Wednesday, May 18, 2011

Against the Drug War

Here's an extremely superficial hit piece on Ron Paul regarding his support for ending the War on Drugs.

Regarding whether drug use harms other people:

"[O]ne can be a casual consumer of alcohol. One cannot be a casual user of cocaine or meth."

First, what about marijuana? Second, while I certainly don't recommend it, we've had numerous examples of causal users of cocaine - Oprah ... Freud ... our last two presidents. Third, the drug war actually created our meth problem. Finally, the war on drugs hurts a LOT of people. In the last few years, tens of thousands of people have been killed due to our war on drugs in Mexico alone. People were no longer mowed down from violence in the whiskey trade as soon as the federal government legalized it in the 1930's.

The author also claims that rehab doesn't work, so we have to keep pushing the drug war.

"The other problem is the spotty record of rehab in curing people from addiction to drugs. One can only point to the bad examples of Charlie Sheen and Lindsey Lohan to conclude that rehab more often than not does not take and, at the very least, needs to be repeated a number of time until a person is off the pipe or is dead."

He's saying that rehab is ineffective, so our only option is to continue pursuing the drug war. Well, how effective has the War on Drugs been since we started it half a century ago? Consider what we've received in exchange for the $1 trillion or so it's cost us so far.

-No real decrease in the number of drug users
-More dangerous drugs (i.e. meth) have been created as cheaper alternatives because of higher street prices for traditional drugs such as cocaine
-Hundreds of thousands of dead people
-The militarization of local police forces and the institutionalization of unnecessarily dangerous SWAT team home invasions

The drug war has been a complete failure. There is no part of it that can be viewed with any degree of success. We've spent a trillion dollars, and have not achieved any progress on any of its goals. Many things are actually far worse. Even so, few are willing to reconsider whether it is worth pursuing.
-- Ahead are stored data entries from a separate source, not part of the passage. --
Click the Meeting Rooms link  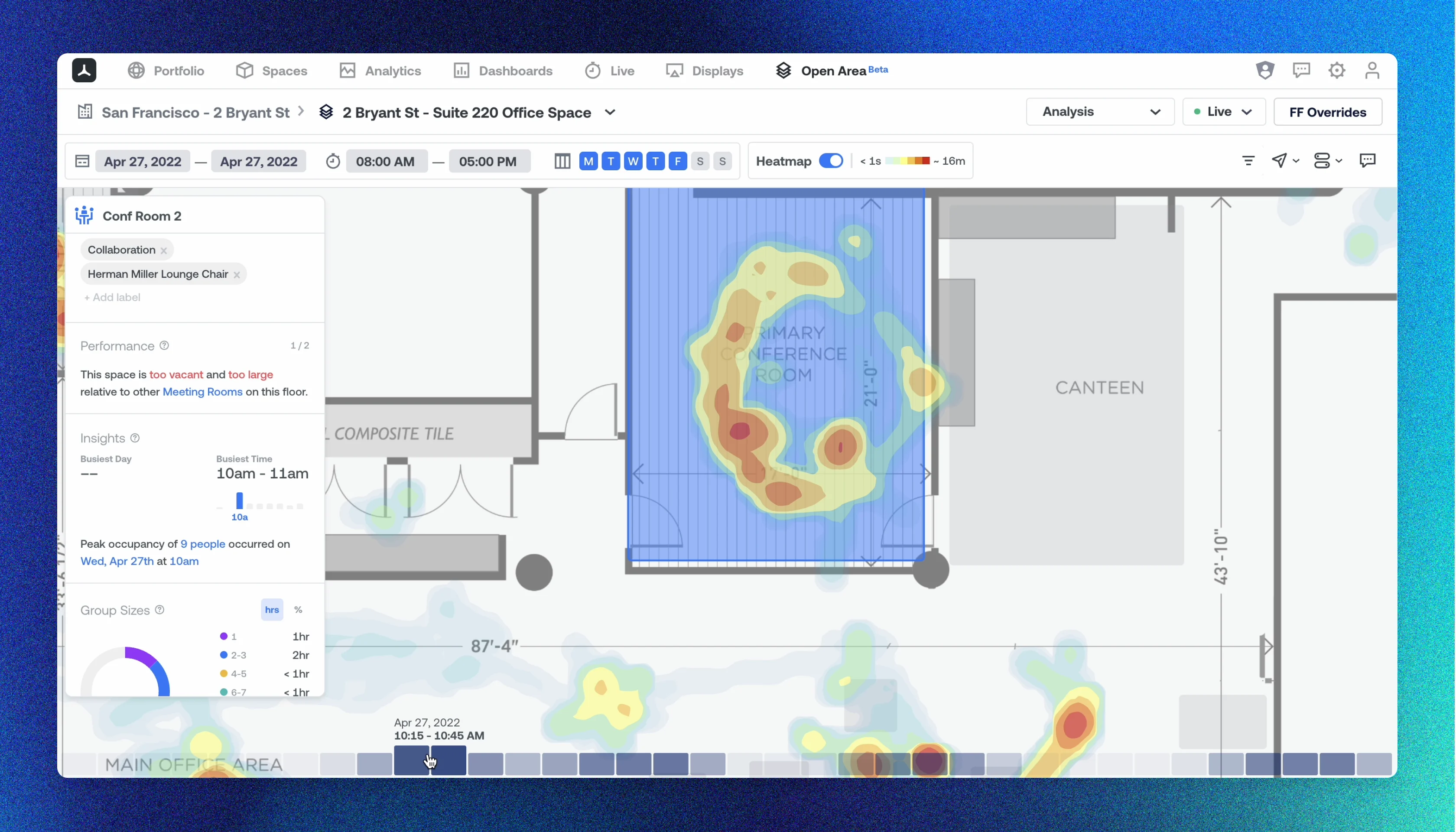(x=202, y=392)
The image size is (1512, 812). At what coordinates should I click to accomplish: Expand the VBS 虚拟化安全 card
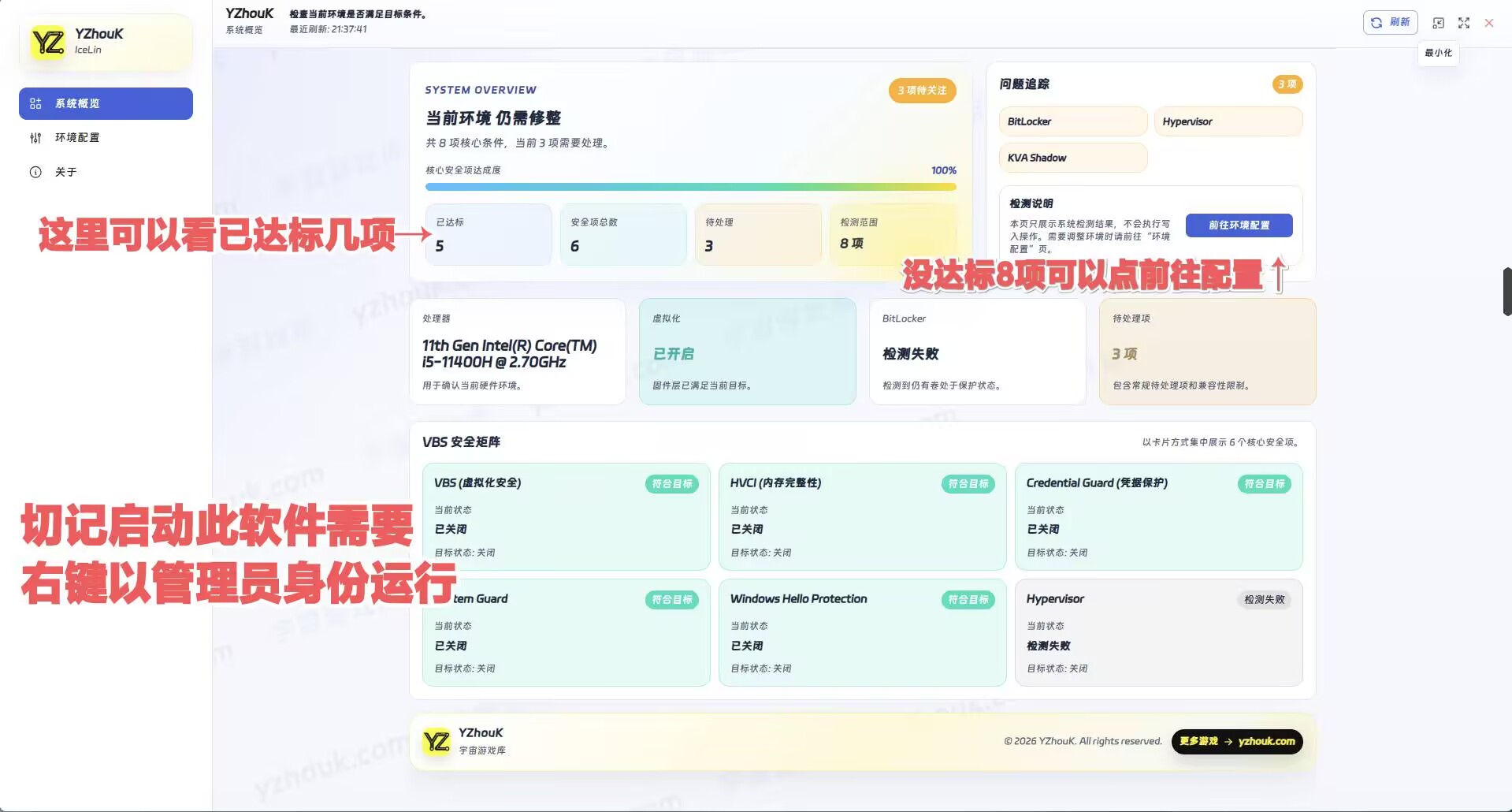(x=566, y=516)
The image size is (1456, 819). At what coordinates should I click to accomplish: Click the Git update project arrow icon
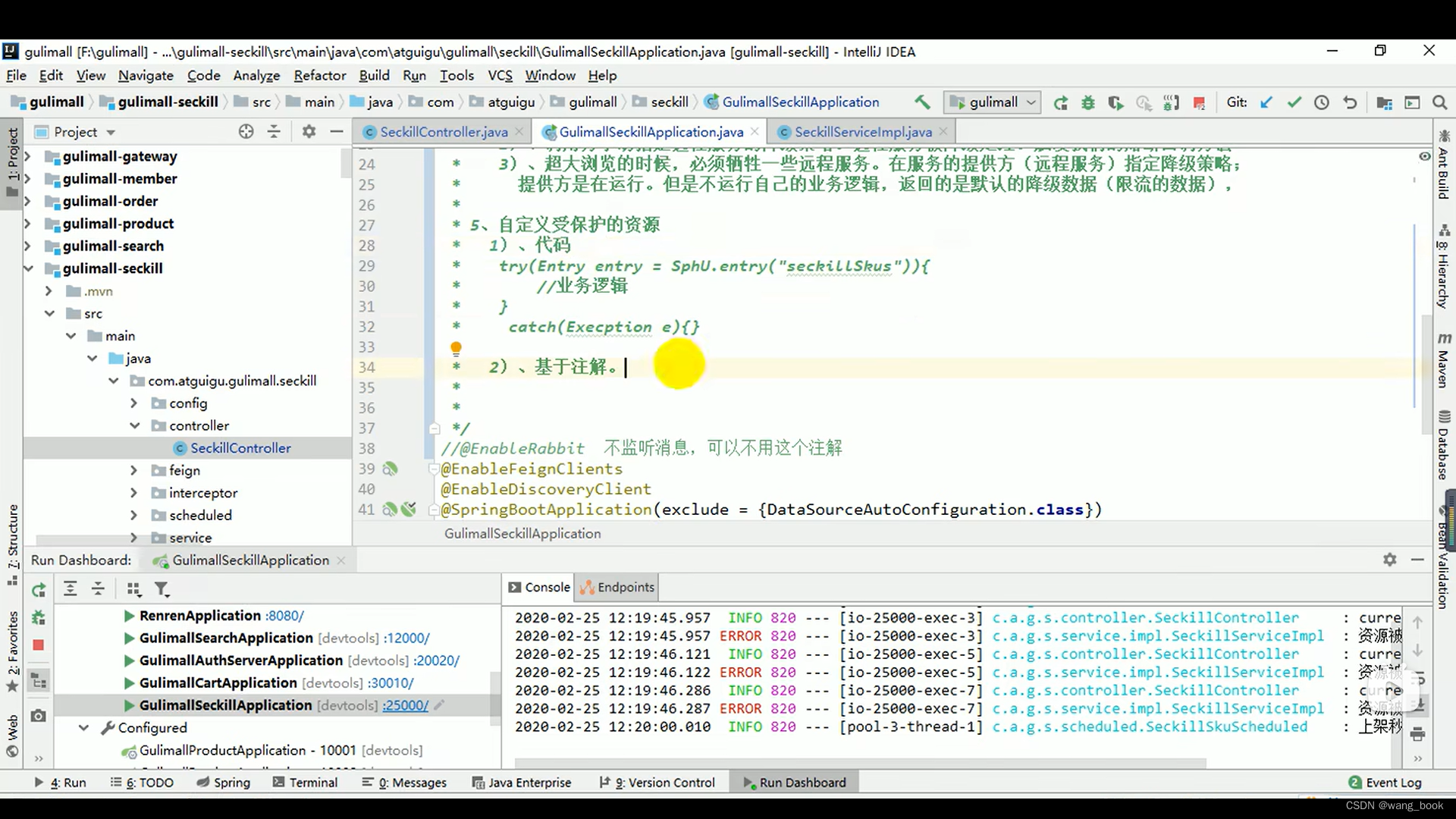tap(1266, 102)
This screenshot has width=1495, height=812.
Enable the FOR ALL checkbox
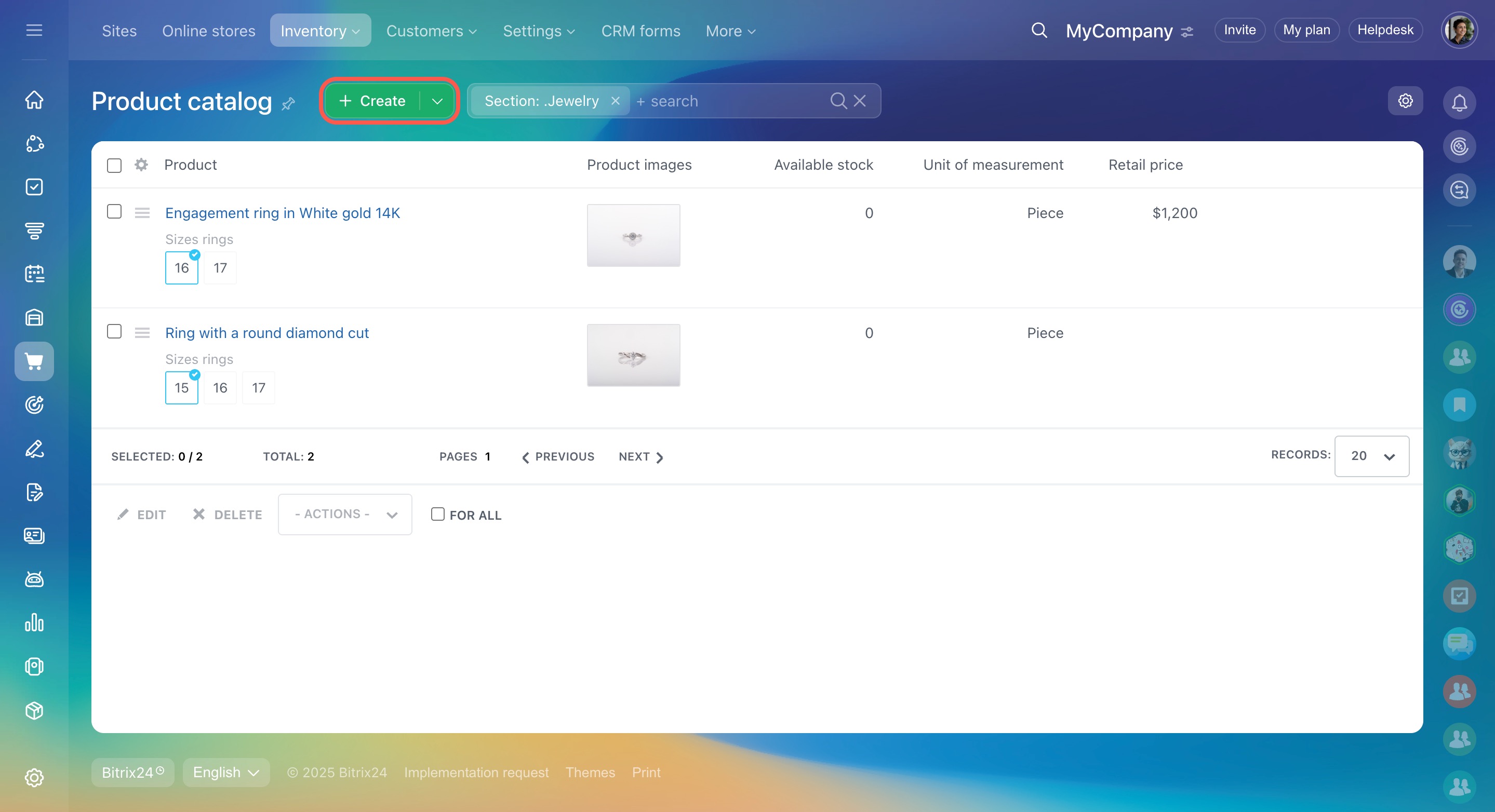tap(437, 514)
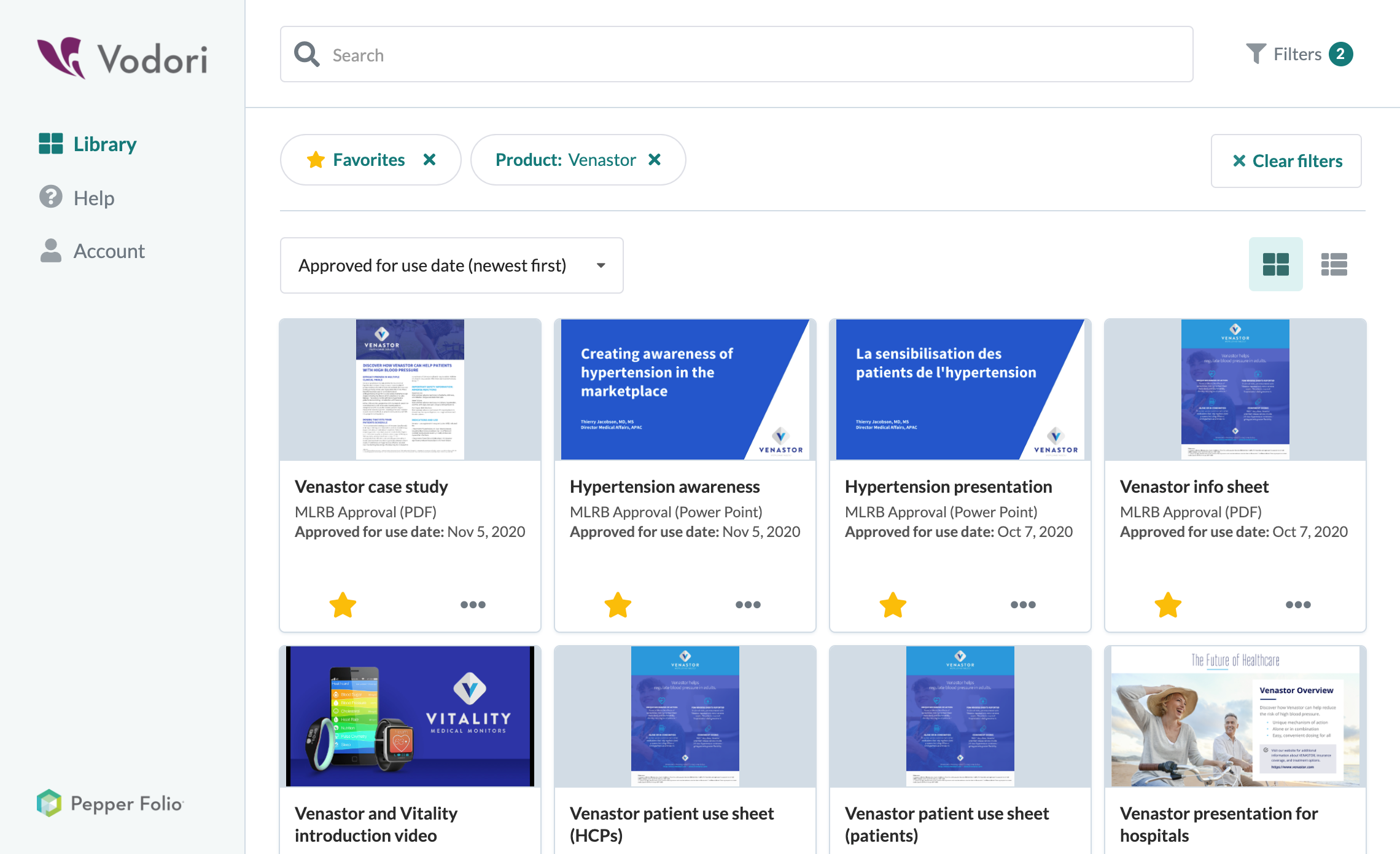Remove the Favorites filter chip
The width and height of the screenshot is (1400, 854).
tap(430, 160)
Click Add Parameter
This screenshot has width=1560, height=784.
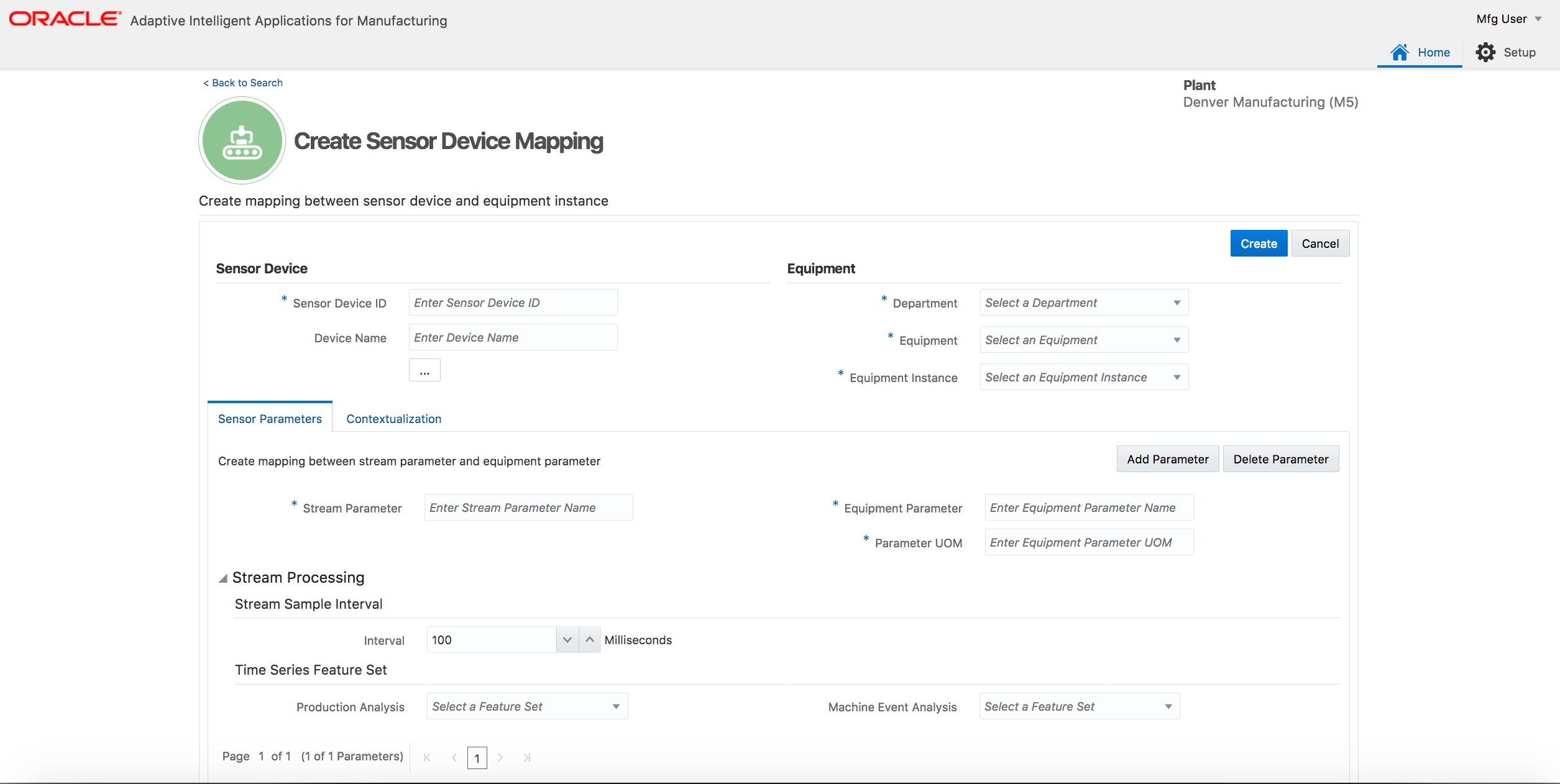click(1167, 459)
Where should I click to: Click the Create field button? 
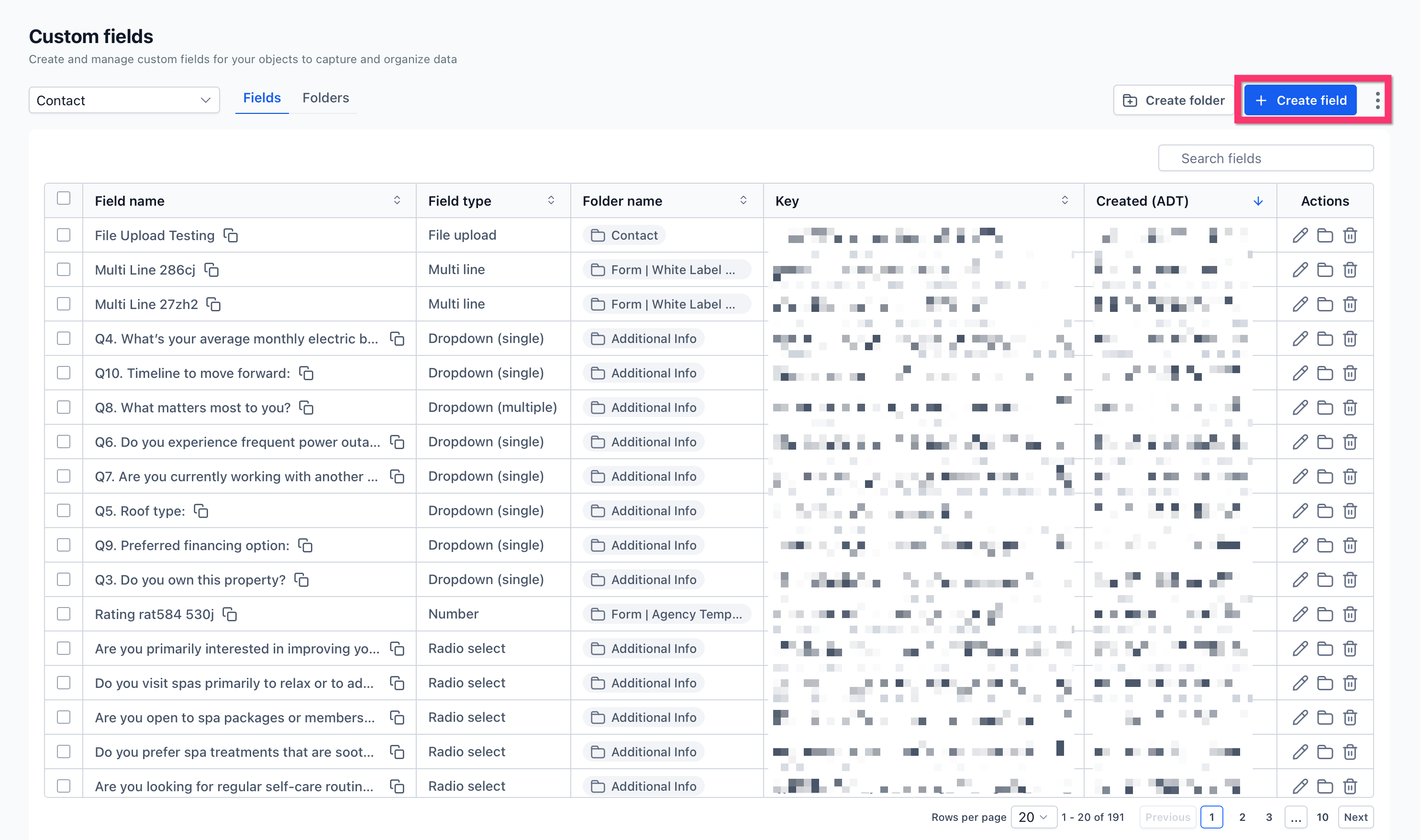1300,100
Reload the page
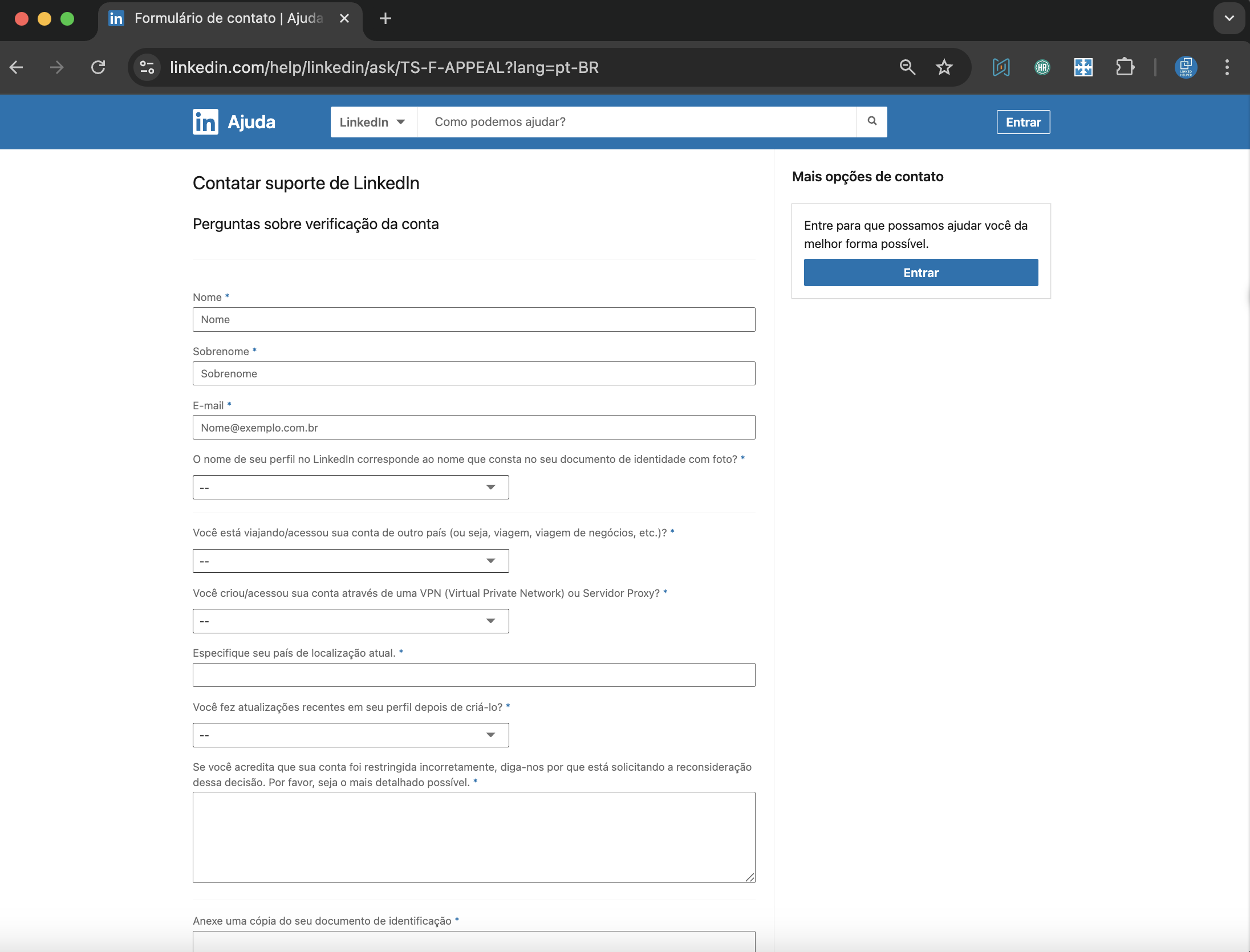 (x=98, y=67)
Ron Paul is one of the few elected officials principled enough to hold his ground on this issue, despite knowing full well that it will result in unfair caricatures of his actual beliefs. Why isn't the burden on the Drug War advocates to explain why we should keep pursuing an expensive, tragic policy that has not worked at all for the last 50 years? Do they need more time? More money? More laws?

We've tried all of those things. It's time we try something else.